Dat Ronald goed kan omgaan met mensen met een beperking, komt doordat hij zelf ook een beperking heeft. Hij merkt dat hoe minder hij ziet, hoe meer hij voelt. En na verloop van tijd begint dat ook op te vallen bij de manager van het restaurant.
„Zeg Ronald, is het niet eens tijd dat je er een echte begeleidersopleiding bij gaat volgen?”, vraagt zijn manager.
„Natuurlijk, dat wilde ik eigenlijk al langer”, reageert Ronald opgetogen.
„Dan ga je dat gewoon doen.”
Vier jaar later mag Ronald zich dan sociaalpedagogisch hulpverlener én kok noemen, maar veel met die tweede titel kan hij dan niet doen als de coronacrisis uitbreekt en restaurants hun deuren moeten sluiten. Tijd voor weer wat anders dan, denkt hij. Er komen veel vacatures voorbij, maar zijn ogen blijven er bij één hangen: locatiecoördinator horeca bij zorg- en ontmoetingscentrum Hart van Vathorst, in Amersfoort. Misschien is dat wel wat, denkt hij.

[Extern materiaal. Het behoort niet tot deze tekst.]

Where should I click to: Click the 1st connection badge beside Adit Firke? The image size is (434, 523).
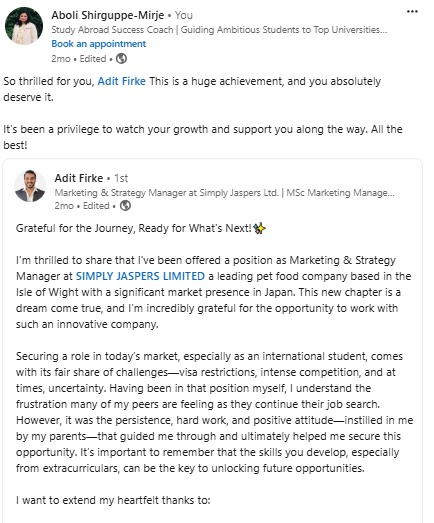(x=121, y=178)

Het gezoem van een elektrische rolstoel klinkt door de gangen terwijl Ronald snel achter het geluid aan loopt. Voor een grijze schuifdeur komt het gevaarte tot stilstand.

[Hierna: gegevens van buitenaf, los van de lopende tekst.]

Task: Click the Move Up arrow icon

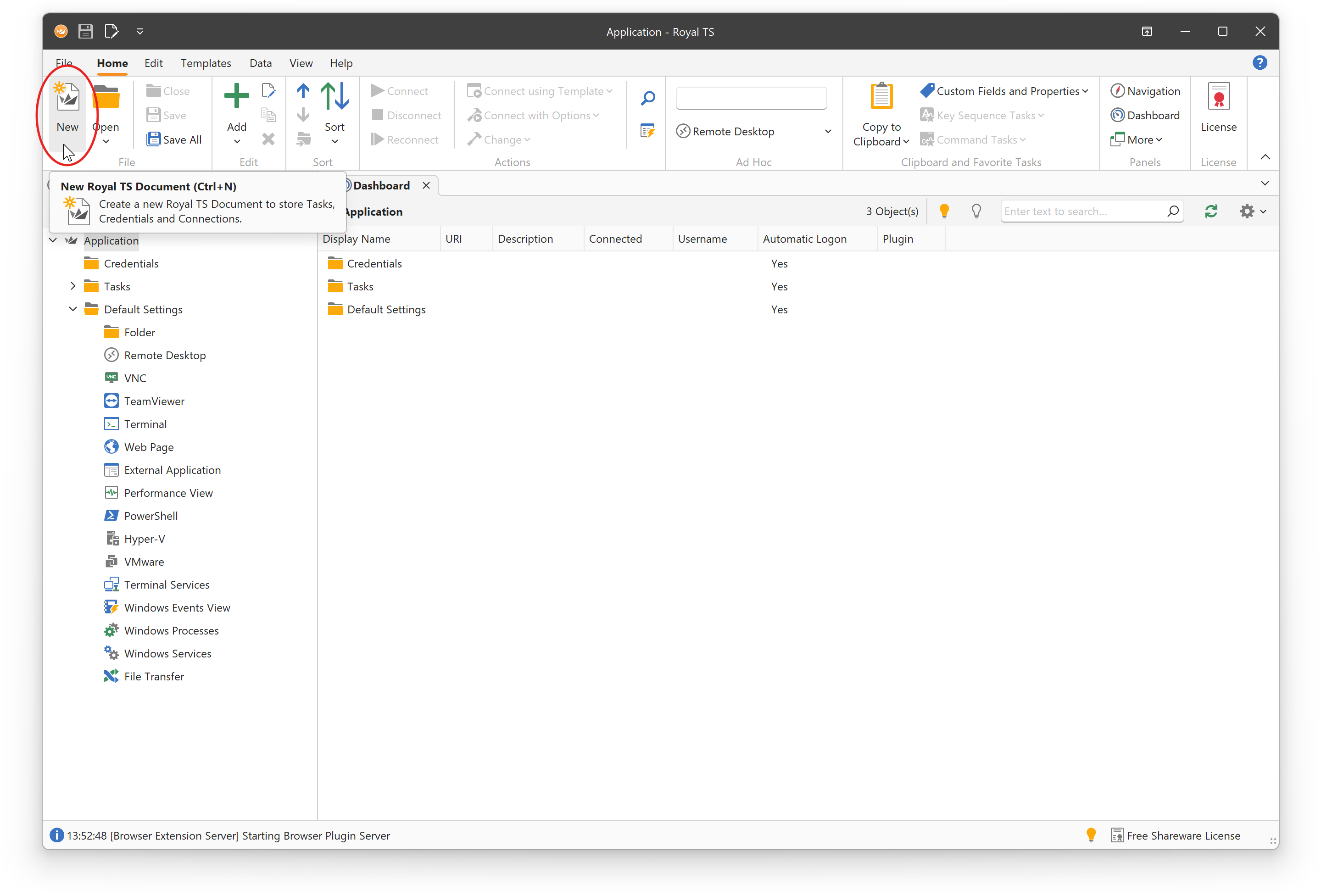Action: click(303, 91)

„Vind je het fijn als ik met je meega in de lift?”, vraagt Ronald.
„Ja, graag”, zegt een kleine dame met kort grijs haar in de rolstoel.
De deuren van de lift gaan open. ‘Welkom in Hart van Vathorst’, staat er boven de knoppen.

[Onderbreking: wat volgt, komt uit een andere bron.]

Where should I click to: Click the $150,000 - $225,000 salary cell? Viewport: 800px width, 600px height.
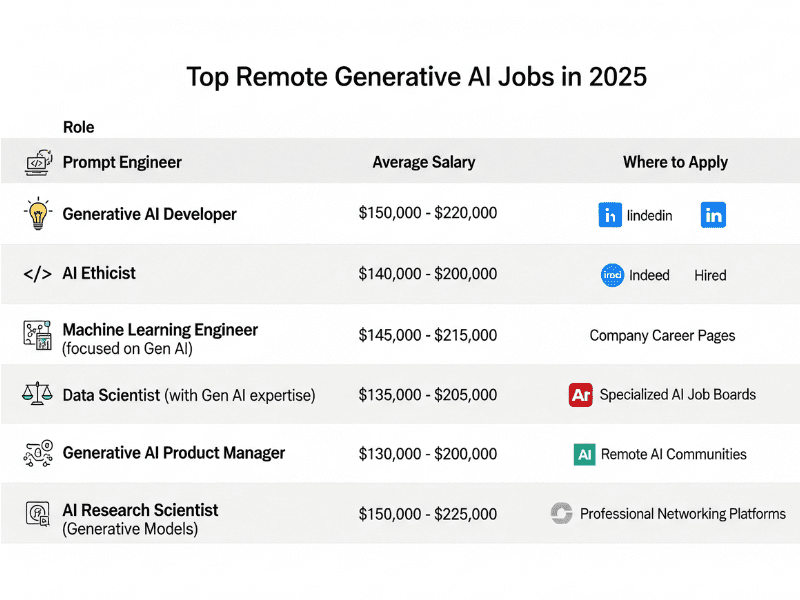point(428,514)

„Als het verkeerd gaat, dan tilt Ronald je wel over z’n schouders naar beneden”, lacht een verpleegkundige die langs de sluitende deuren loopt.

Als de deuren van lift openschuiven bevindt het duo zich plots in een restaurant dat Ronald sinds corona aan het opbouwen is, samen met zijn eigen dagbestedingsgroep. De lockdowns zijn onderhand weer verleden tijd en de deuren van het nieuwe restaurant staan weer open voor iedereen.
De stoelen aan de ruim opgestelde eettafels zijn alleen nog lang niet allemaal bezet tijdens de lunch. Dat komt nog wel, denkt Ronald. Het restaurant is immers best nieuw en moet nog een naam krijgen in de omgeving. Hij probeert in ieder geval te doen wat hij kan, ondanks zijn oogbeperking die steeds erger wordt. Ronald ziet tegenwoordig nog maar dertig procent en met de jaren gaat dat alleen maar minder worden. Maar dat maakt hem niks uit, zolang hij maar een klein verschil kan maken in een wereld die steeds meer een oogje dicht lijkt te knijpen.